Energy & Mining News South Africa

SA mining industry is a sunset proposition, expert says

In an opinion piece on Sowetan Live, Claude Baissac - director of London-based risk-investment climate consultancy Eunomix, says that the South African mining sector, which accounts for half the country's export earnings, is facing a crisis that does more than merely threaten the profits of a poorly transformed industry.

"The closures and decline in production are having severe economic and social implications as yet more jobs are lost along with tax revenue and credibility among foreign investors," he says.

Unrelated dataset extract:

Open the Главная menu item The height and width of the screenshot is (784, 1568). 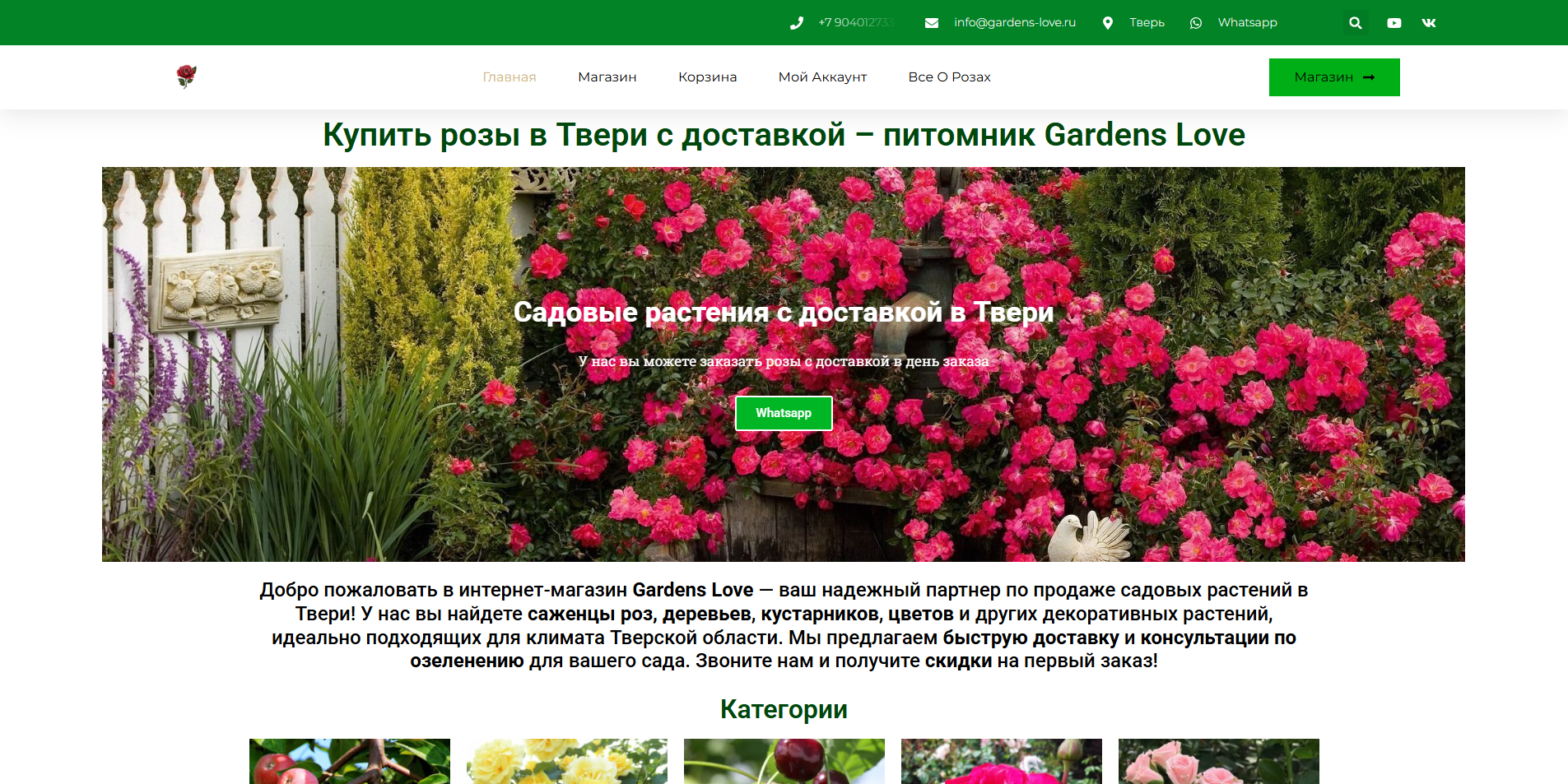pyautogui.click(x=509, y=77)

Baissac warns that the growing numbers of mine closures pose a threat to an industry confronted with a global economic downturn, rising production costs and unceasing policy uncertainty. Recent closures of mines should be a "penny dropped" moment for the country's leadership, he says. "A new mining deal focused on productivity and investment is an imperative for the industry, for tens of thousands of jobs, for entire communities, and for the country."

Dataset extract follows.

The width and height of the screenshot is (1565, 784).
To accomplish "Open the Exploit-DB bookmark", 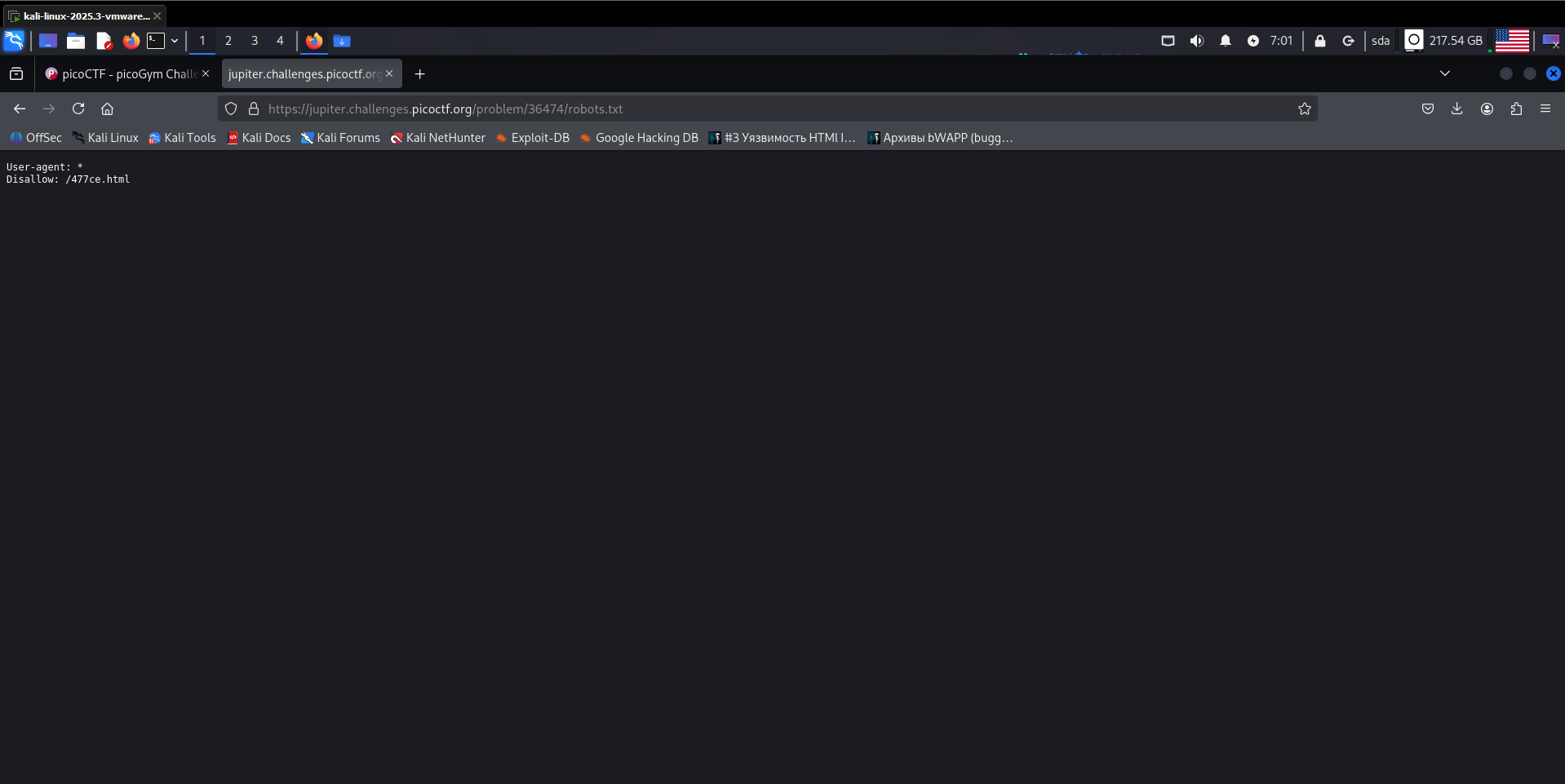I will click(x=532, y=138).
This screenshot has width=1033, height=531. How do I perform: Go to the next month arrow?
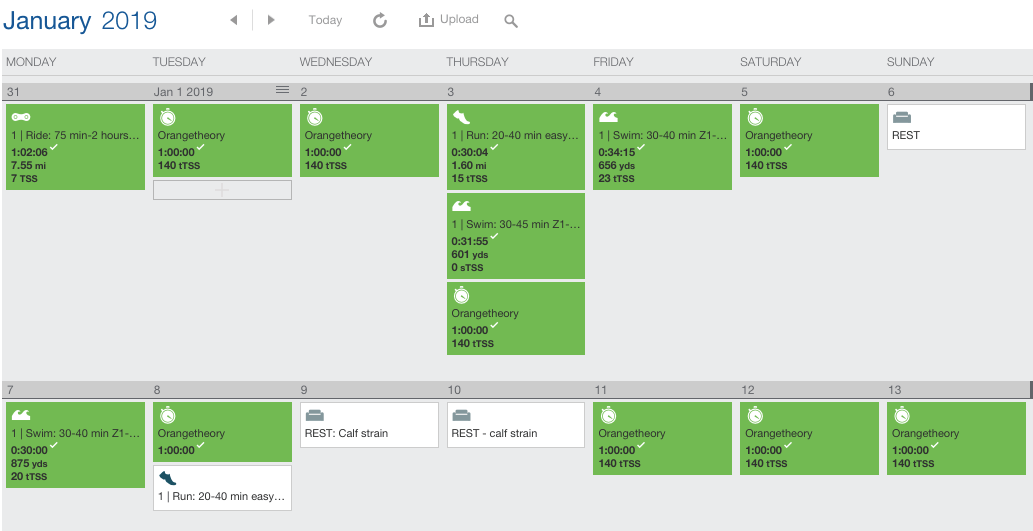[x=271, y=20]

Overwhelming reasons for the slowdown in the mining industry, Baissac says, include inflation-beating costs and infrastructure bottlenecks evident in power, transport and water. Fractious labour relations and administered mine closures for safety, as well as administrative inefficiency in the Department of Mineral Resources and uncertainties over future ANC policies, combined with growing concerns over corruption. The reality is, he adds, that these factors have cost the country both the first and the second commodity boom. The government and the ANC should realise that the South African mining industry is a "sunset proposition", both geologically and politically, Baissac concludes.